Así mismo, tengo que referir aquí el extraño caso de una vivienda que cuando llegaba uno, el otro se marchaba. Se trataba de un matrimonio en vías de separación. Aún compartían el mismo hogar, si es que llamarlo así no es incurrir en la paradoja. Pero la pregunta es: ¿por qué sentían la obligación de marcharse cuando llegaba el otro, o, más bien, qué era lo que les había hecho instaurar estos turnos? Como ustedes comprenderán, la situación de la pareja rota era un tanto ridícula, teniendo en cuenta que uno u otro miembro se iban por sistema, sin tener nada que hacer en la puta rue.
He tenido conocimiento también de otro raro asunto: un invidente que conducía a un perro despistado. En efecto, el invidente se había comprado el perro con la esperanza de poder enseñarlo como a un lazarillo, pero no hubo manera. El perro iba a su aire, y el invidente, que lo quería como se quiere a un buen amigo, ni se planteó la posibilidad de deshacerse de él. Así que, en estas circunstancias, era el ciego el que llevaba al lazarillo a dar una vuelta. Si no se lo creen es cosa suya, pero lo cierto es que el invidente vivía mucho mejor desde que tenía el perro, y según dicen, había desarrollado un sexto sentido para moverse por las calles sacando a su can a hacer pis.
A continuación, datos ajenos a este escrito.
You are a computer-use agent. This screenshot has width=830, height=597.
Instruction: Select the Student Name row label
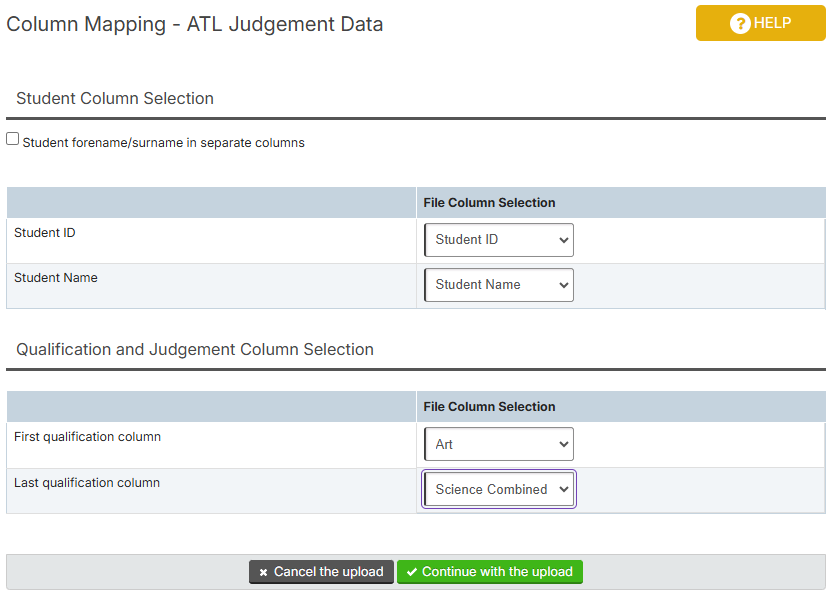pyautogui.click(x=56, y=278)
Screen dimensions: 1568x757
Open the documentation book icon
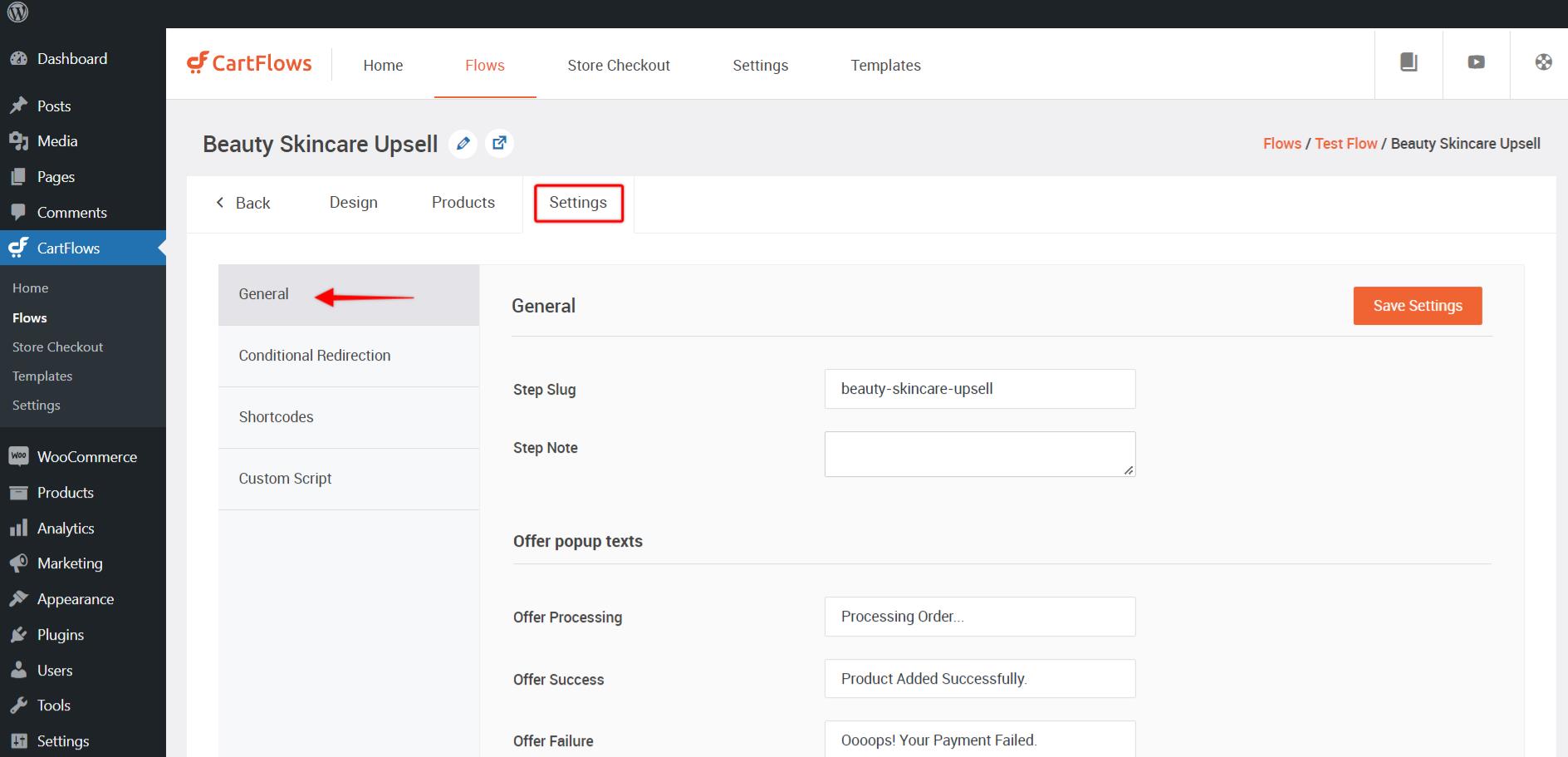pos(1409,62)
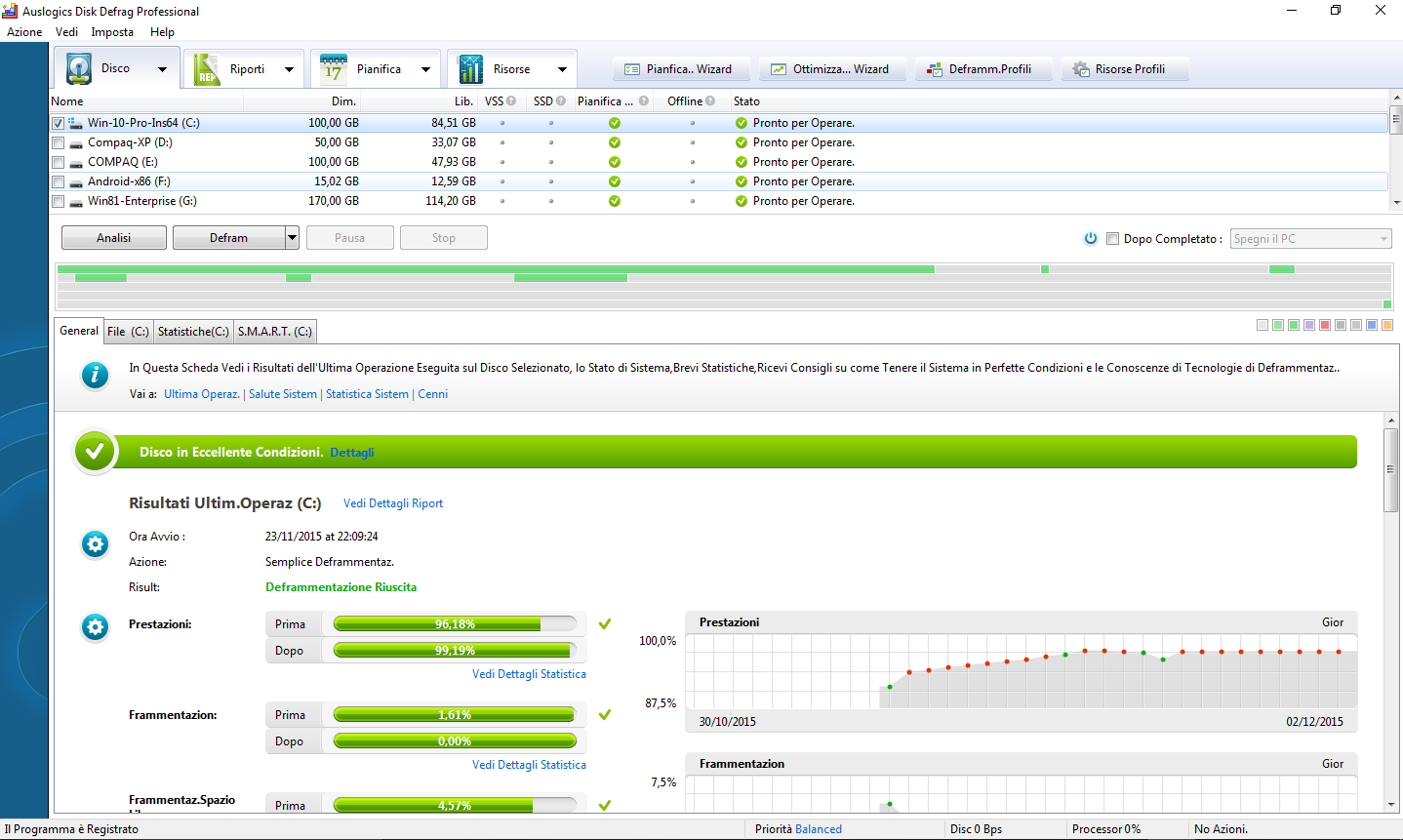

Caso extraordinario también es el del hombre que no soportaba a otro celoso que no fuera él. Cuando sentía que estaba provocando celos en otra persona la vilipendiaba con saña, a pesar de que él mismo reconocía ser muy celoso. Como se lo digo: el tipo no entendía los celos de los demás, quizás porque le ponía celoso que el celoso fuera otro -y perdónenme el vacilón-, o tal vez fuese la aversión que sentía por sí mismo lo que le hacía señalar a aquellos que sufrían su misma debilidad. ¿No les parece extravagante?
Ustedes dirán. Llega un momento en que uno no se sorprende por nada. Un chino puede cultivar arroz en su oreja, y a todo el mundo le parece de lo más normal. Al fin y al cabo, no está claro si extrañarse de las cosas es un signo claro de inteligencia, o una muestra de estupidez absoluta.